A break your heart story that is so beautifully written that I am recommending it despite. Rob Coates has it all – a creative programming job he loves, a great wife, and then the long waited for special little boy. After that world has come tumbling down, he turns to photography to connect to what he’s lost.

The book site describes it as “A triumphant story of a father and his little boy—and a love that knows no limits.” Absolutely wonderful read – have Kleenex nearby.

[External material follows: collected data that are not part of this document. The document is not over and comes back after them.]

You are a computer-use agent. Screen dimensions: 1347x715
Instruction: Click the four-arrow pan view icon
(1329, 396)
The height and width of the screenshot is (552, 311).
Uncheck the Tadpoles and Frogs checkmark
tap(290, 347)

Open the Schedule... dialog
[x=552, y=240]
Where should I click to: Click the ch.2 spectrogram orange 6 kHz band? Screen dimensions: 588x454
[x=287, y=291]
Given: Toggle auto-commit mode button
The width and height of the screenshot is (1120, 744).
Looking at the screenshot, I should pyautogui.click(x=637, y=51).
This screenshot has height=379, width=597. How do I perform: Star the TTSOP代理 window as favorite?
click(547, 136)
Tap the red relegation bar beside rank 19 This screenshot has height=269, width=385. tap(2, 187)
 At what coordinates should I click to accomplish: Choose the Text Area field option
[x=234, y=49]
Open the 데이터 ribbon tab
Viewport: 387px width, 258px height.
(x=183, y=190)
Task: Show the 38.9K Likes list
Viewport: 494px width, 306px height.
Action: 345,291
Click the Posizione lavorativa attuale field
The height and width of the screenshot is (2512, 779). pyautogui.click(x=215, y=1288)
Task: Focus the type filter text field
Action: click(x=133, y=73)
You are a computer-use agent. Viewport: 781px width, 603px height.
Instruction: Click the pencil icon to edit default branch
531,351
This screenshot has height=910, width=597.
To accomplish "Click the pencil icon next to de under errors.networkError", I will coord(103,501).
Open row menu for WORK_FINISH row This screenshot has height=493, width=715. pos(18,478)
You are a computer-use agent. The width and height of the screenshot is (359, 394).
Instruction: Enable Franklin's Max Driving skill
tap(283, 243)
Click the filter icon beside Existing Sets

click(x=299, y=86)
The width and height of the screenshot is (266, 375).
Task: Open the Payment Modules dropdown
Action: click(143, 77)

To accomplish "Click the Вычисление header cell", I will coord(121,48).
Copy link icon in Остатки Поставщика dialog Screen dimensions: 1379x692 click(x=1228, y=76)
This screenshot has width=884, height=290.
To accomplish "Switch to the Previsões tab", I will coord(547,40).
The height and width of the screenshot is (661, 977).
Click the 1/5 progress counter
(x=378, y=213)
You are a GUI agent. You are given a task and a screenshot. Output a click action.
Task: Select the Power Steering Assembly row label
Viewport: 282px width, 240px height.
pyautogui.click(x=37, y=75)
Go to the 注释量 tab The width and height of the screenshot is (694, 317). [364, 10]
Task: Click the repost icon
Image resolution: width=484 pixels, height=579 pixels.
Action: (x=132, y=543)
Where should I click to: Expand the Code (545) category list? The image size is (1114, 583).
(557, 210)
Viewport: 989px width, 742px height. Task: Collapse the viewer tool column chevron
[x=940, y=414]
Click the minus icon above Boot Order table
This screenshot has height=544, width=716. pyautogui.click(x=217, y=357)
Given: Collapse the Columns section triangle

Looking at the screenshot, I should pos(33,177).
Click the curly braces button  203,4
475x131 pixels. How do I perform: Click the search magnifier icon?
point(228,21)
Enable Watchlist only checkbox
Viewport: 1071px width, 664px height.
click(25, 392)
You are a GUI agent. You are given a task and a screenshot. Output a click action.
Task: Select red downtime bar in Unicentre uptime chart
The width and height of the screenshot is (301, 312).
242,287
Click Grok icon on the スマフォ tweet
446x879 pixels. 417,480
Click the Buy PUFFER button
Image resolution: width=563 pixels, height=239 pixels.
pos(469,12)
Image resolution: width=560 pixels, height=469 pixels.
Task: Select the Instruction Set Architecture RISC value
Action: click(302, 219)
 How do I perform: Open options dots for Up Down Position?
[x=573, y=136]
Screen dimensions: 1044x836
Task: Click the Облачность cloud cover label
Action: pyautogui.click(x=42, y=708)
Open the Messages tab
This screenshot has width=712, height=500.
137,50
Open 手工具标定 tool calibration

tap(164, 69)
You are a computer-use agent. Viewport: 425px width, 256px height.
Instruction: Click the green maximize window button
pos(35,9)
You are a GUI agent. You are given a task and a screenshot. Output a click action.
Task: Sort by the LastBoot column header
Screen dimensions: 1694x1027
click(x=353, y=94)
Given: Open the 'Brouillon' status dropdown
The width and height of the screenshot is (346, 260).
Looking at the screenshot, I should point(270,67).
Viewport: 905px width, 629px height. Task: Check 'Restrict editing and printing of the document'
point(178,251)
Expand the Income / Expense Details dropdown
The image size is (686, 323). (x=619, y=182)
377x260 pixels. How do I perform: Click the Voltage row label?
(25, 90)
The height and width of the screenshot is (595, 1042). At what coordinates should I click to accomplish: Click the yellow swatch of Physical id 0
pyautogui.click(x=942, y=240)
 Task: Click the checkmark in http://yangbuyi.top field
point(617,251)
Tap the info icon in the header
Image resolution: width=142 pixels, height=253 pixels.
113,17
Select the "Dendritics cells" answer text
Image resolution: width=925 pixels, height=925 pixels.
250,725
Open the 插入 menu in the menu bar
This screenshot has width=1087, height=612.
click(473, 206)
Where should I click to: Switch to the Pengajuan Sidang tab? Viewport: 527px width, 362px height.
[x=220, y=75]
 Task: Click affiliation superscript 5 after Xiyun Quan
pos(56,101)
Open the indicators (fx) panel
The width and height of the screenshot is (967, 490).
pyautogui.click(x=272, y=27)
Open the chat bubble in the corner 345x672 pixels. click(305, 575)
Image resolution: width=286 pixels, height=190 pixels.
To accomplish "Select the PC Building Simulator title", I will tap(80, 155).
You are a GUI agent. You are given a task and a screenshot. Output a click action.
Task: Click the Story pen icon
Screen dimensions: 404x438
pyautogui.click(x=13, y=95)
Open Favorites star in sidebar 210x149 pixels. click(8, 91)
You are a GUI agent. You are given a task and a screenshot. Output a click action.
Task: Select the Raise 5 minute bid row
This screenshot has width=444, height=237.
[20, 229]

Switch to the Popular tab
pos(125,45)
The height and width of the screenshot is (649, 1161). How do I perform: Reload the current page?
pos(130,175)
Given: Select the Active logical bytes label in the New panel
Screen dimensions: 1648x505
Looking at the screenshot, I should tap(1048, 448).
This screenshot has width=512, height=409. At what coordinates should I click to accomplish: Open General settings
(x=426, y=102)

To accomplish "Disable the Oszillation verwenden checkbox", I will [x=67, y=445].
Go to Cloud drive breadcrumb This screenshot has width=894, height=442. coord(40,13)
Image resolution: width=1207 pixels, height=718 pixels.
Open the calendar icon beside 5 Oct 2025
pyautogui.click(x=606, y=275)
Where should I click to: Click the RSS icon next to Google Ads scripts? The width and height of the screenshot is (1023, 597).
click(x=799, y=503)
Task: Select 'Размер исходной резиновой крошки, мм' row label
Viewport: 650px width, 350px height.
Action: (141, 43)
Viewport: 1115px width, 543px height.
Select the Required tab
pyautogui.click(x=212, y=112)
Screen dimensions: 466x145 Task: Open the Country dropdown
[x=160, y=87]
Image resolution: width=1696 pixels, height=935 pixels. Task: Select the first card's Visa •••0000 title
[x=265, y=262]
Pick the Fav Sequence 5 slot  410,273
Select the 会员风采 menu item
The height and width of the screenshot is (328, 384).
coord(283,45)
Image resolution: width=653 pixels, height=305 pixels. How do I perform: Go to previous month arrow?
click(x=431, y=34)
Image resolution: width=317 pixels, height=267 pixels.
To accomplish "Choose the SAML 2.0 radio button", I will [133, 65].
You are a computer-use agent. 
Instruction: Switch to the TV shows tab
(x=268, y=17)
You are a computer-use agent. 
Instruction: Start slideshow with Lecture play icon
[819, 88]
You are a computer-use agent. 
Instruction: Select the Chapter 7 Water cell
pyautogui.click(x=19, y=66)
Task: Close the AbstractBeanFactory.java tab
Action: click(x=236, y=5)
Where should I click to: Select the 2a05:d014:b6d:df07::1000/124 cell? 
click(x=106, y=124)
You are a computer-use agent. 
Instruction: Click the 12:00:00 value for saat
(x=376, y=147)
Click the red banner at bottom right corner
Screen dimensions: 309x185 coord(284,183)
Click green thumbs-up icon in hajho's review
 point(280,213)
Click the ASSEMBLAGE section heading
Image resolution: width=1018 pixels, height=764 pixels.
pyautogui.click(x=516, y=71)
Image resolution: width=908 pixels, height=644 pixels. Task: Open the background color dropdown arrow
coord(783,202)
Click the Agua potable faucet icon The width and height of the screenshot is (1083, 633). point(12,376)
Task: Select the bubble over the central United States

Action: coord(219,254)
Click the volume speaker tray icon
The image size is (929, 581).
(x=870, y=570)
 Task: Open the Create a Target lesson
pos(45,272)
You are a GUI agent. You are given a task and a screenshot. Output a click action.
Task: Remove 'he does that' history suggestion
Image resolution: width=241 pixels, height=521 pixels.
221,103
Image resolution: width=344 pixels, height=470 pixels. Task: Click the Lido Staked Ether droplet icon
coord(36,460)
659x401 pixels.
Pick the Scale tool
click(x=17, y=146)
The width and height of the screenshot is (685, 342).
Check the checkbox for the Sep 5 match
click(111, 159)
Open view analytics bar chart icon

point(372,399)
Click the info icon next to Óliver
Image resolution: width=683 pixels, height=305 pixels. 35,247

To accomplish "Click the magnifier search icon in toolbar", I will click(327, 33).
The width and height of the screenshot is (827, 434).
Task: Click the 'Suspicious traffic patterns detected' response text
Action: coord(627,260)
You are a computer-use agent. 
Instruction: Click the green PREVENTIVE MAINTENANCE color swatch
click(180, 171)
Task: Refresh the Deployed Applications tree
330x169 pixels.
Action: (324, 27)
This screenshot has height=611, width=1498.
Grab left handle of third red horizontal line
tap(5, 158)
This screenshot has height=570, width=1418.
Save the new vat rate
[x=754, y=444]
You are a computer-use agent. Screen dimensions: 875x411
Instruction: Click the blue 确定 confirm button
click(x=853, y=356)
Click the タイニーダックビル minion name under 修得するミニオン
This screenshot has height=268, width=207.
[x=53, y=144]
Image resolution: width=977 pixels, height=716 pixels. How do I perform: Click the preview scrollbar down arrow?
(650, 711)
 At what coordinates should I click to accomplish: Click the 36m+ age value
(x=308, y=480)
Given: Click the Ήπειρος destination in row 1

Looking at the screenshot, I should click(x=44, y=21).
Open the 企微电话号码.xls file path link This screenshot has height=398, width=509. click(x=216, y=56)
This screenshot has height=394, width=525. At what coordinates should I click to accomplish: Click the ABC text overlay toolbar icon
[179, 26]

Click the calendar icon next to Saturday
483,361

Travel Light, Move Fast by Alexandra Fuller 


As with her first book “Don’t Let’s Go to the Dogs Tonight” and all but 2 thereafter, this is a memoir. In this case, of her father who died fairly suddenly in Budapest – the city he called the poor man’s Paris. Before he died he began telling his daughter the secret to life and Fuller has, once again, done a stellar job of retelling of that life to us. Her father was quite the character and there are several laugh out loud parts as well as Fuller’s own take on grieving. A couple quotes to look for:

“Travel light…Move fast…When you’re all the way down to the bone…tobacco, tea, and mosquito net; that’s all you need.” Or his take on computers which he could not believe needed to be replaced every 12 years. “Humanity’s reached a whole new low”. Or when he nearly froze in a duck blind in Quebec and he was forced to be sober for 12 hours.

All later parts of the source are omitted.